[PROVIDED TEXT]:
==========

In order to Discuss Islam and Anti-Semitism Candidly, France May Need a First Amendment

January 31, 2017 | Michel Gurfinkiel
About the author: Michel Gurfinkiel is the founder and president of the Jean-Jacques Rousseau Institute, a conservative think-tank in France, and a Shillman/Ginsburg Fellow at the Middle East Forum. His “You Only Live Twice,” on the contemporary situation of European Jews, appeared in Mosaic in August 2013.

France, unlike the U.S., offers no formal guarantees of its citizens’ right to freedom of speech, in part because this right is deeply ingrained in French politics and culture. But, argues Michel Gurfinkiel, two recent instances in which Jewish intellectuals were sued for writing about Islam suggests that this needs to change. Take, for example, the case of Georges Bensoussan:

Bensoussan, sixty-four, is a French academic of Moroccan-Jewish origin, specializing in the history of modern Judaism, anti-Semitism, and the Holocaust, and the author of several seminal books on these issues. . . . During a debate aired on France-Culture (France’s cultural government-run radio station) on October 15, 2015, Bensoussan remarked that anti-Semitism was deeply rooted in the family culture of French Muslims. [Paraphrasing the work of] an Algerian sociologist, Smaïn Laacher, . . . Bensoussan . . . used a colloquial French expression: “in Arab families, . . . anti-Semitism is being ingested with the mother’s milk.”

==========

[EXERCISE DATA]:
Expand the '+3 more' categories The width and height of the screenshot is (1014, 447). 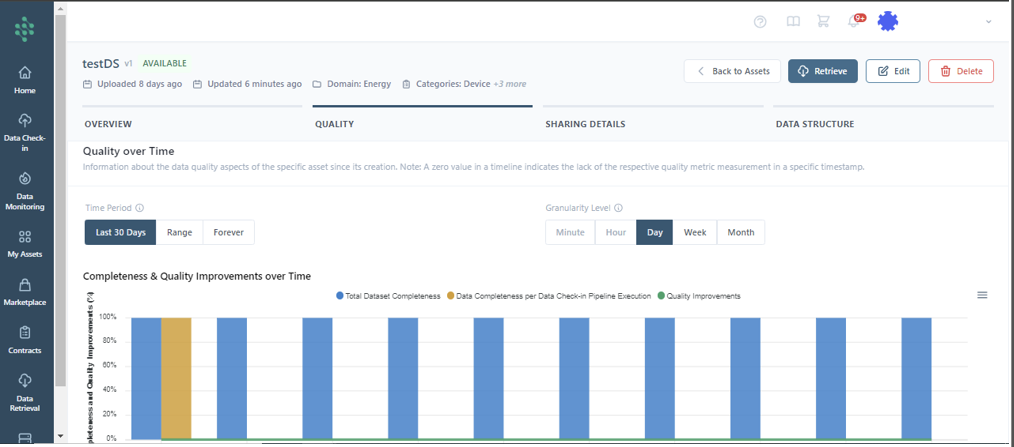[x=509, y=84]
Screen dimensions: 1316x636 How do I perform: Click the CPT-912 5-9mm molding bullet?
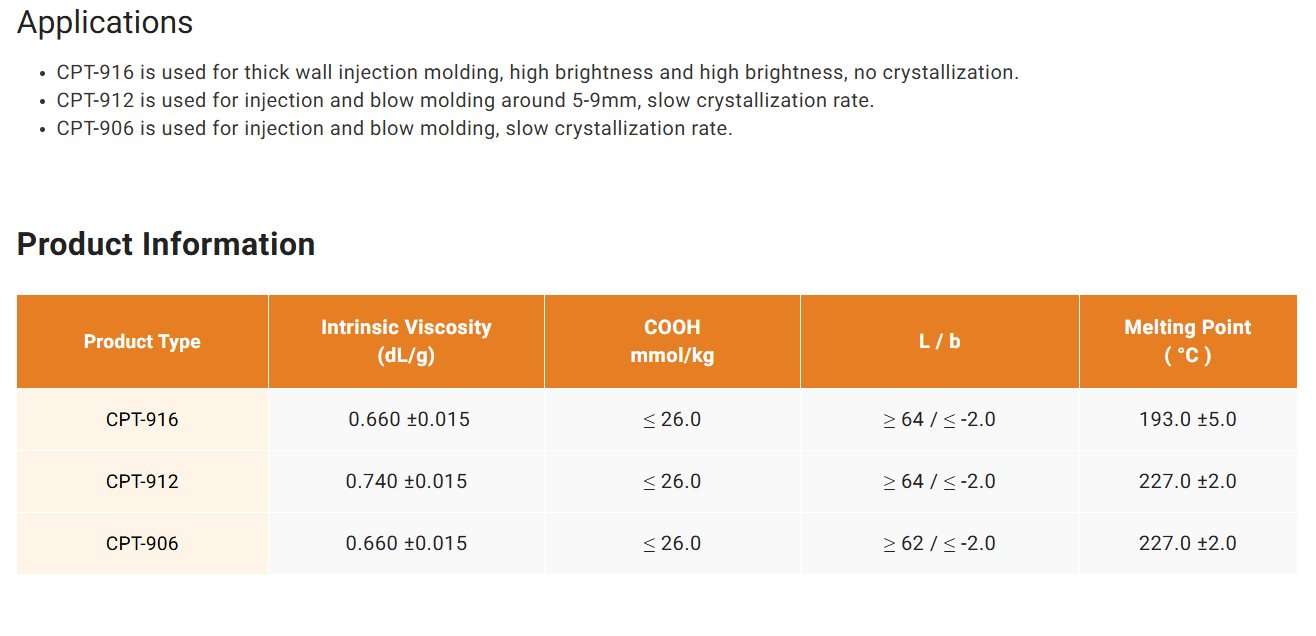coord(465,100)
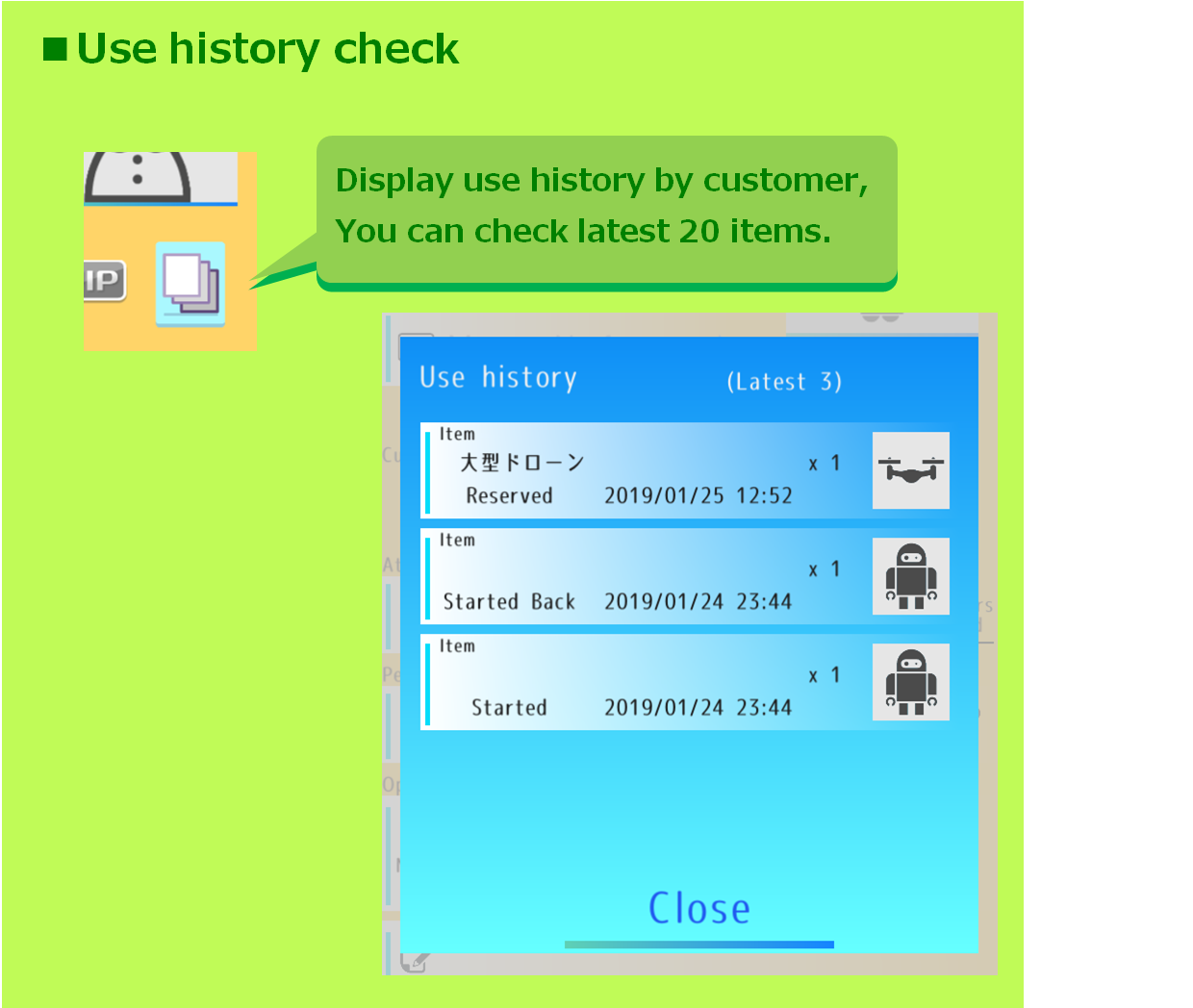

==========

[WHAT TO WORK ON]:
• 1. From the article on free speech in France, reproduce the passage from "In order to" to "in August 2013.".
• 2. Using the article on free speech in France, answer these questions:
(a) What think-tank did Michel Gurfinkiel found?
(b) On what date was the France-Culture debate with Bensoussan aired?
(c) How old is Georges Bensoussan?
• 3. Continue the article on free speech in France, picking up after its final sentence.

[RESPONSES TO THE TASKS]:
• 1.
In order to Discuss Islam and Anti-Semitism Candidly, France May Need a First Amendment

January 31, 2017 | Michel Gurfinkiel
About the author: Michel Gurfinkiel is the founder and president of the Jean-Jacques Rousseau Institute, a conservative think-tank in France, and a Shillman/Ginsburg Fellow at the Middle East Forum. His “You Only Live Twice,” on the contemporary situation of European Jews, appeared in Mosaic in August 2013.

• 2.
(a) The Jean-Jacques Rousseau Institute
(b) October 15, 2015
(c) Sixty-four

• 3.
Many politically correct intellectuals or organizations charged Bensoussan of using “biological,” meaning inherently “racist,” vocabulary. Interestingly enough, no Muslim, North African, or anti-racist group formally sued Bensoussan in court. Chances are that lawyers warned about the paucity of the charges. However, one group, the Collective against Islamophobia in France (CCIF), “signaled” the matter to the public prosecutor’s office at the very last moment. And it is the public prosecutor’s office—which, under French law, belongs to the government’s judiciary branch—that resolved to prosecute Bensoussan. . . .

Bensoussan’s trial started on January 25. [The] French League for the Rights of Man, a venerable human-rights advocacy group that evolved over the years into a left-wing group, decided to join CCIF against Bensoussan. So did SOS Racisme, an anti-racist organization with strong ties to the French Socialist party founded in 1984. . . [M]aybe a French First Amendment will be a necessity after all.